El lugar de enunciación de la película es en cambio el de la veneración del kitsch como componente definitivo. La forma por la forma. No hay en Mucho, mucho amor una intención de problematizar al personaje en un contexto, ni de comparar la evolución de las comunidades disidentes. Tampoco vemos en él un análisis sobre el lugar de las religiones, la identidad de género y la sexualdiad; la creencia como pulsión de las sociedades desde la prehistoria o algún testimonio del protagonista que fuera revelador desde la reflexión y no un conjunto de máximas prefabricadas a modo de carcasa. 

El documental no incluye paratextos históricos que complementen la información al servicio de un foco, porque no parece haber en el guión una historia que se quiera contar, sino que es una larga entrevista intervenida cada tanto por tomas cotidianas de este anciano excéntrico y de testimonios subsidiarios que dan cuenta de la vida del personaje a través de anécdotas o impresiones familiares de admiración.

Habrá solo una pregunta incómoda del entrevistador que no se desarrolla. De todas las puntas que podría tirar, no tira. Se me viene a la mente el reciente documental Rey Tigre que, respecto a la realidad —insisto, siempre como entelequia— optó por mover la cámara del lugar y sacudir el guión conforme la historia se fue abriendo, dinámica. En Rey Tigre, el protagonista funciona más como un elemento vistoso que funda una historia mayor: el cautiverio legal e ilegal de animales salvajes en Estados Unidos. Esa ambición por contar una historia a través de un personaje no existe sin embargo en Mucho, mucho amor. Llano en su desarrollo, no está montado siquiera para generar un ascenso en la expectativa del televidente y opta por seguir la linealidad de la historia de vida, relatada por el protagonista. 

Walter Mercado no solo es el primer antecedente del “Llame ya” donde las personas accedían a una lectura telefónica del futuro por una suma que, en masa, volvió millonario al vidente; sino que también fue el precursor de la propagación catódica de la fe. Reverberaron luego en el mundo entero los espacios televisivos pagos por iglesias con sus programas anexos; se multiplicaron las líneas telefónicas de cartas de Tarot o la lectura de Buzios de la religión umbandista. 

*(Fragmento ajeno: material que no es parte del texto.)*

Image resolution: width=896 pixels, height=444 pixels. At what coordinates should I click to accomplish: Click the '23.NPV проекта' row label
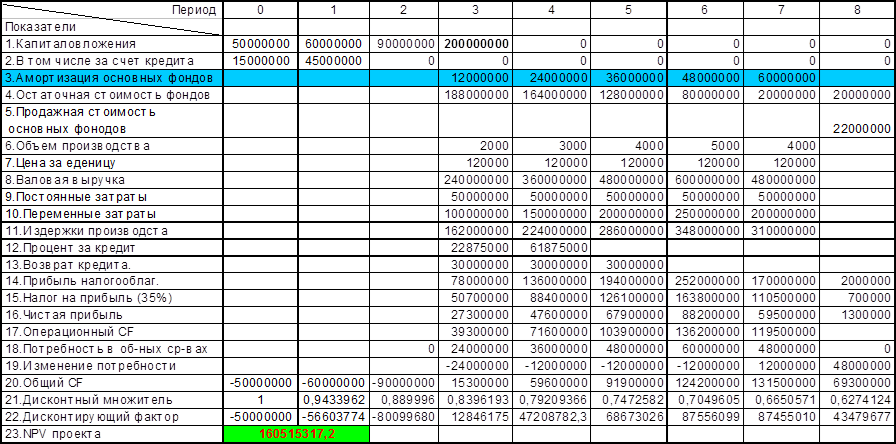(112, 435)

Una vez más, el kitsch enmascaraba la hibridación: el mundo cristiano de pronto se encontraba aguardando con devoción la lectura pagana del destino según los astros a través del teléfono o de la televisión. La astrología, femenina y marginal, era otra disidencia ante los sistemas de creencias hegemónicos. 

Pero Mucho, mucho amor adolece del peor defecto de un documental: el caso omiso, cuando el documentalista o bien no ve la materia prima para extraer sentido o bien la identifica y decide no contarla para no salirse de su cómodo molde original.  Pudiendo haber contado una historia o varias para hacer de un punto un tema, Mucho, mucho amor no incluye, como se ha dicho, paratextos históricos que complementen la información al servicio de un foco y propone, con magro sentido, una larga entrevista de un ser humano poco convencional intervenida de a ratos por tomas indiciales que no aportan y empantanan. 

Aunque sea siempre un hecho artístico, el género documental debería repensar sus categorías para convertir lo anecdótico en un significado mayor. Es en esos significados —lejanos al entretenimiento— donde el género pugna por hacer su aporte más valioso: intervenir la realidad, más que intentar representarla.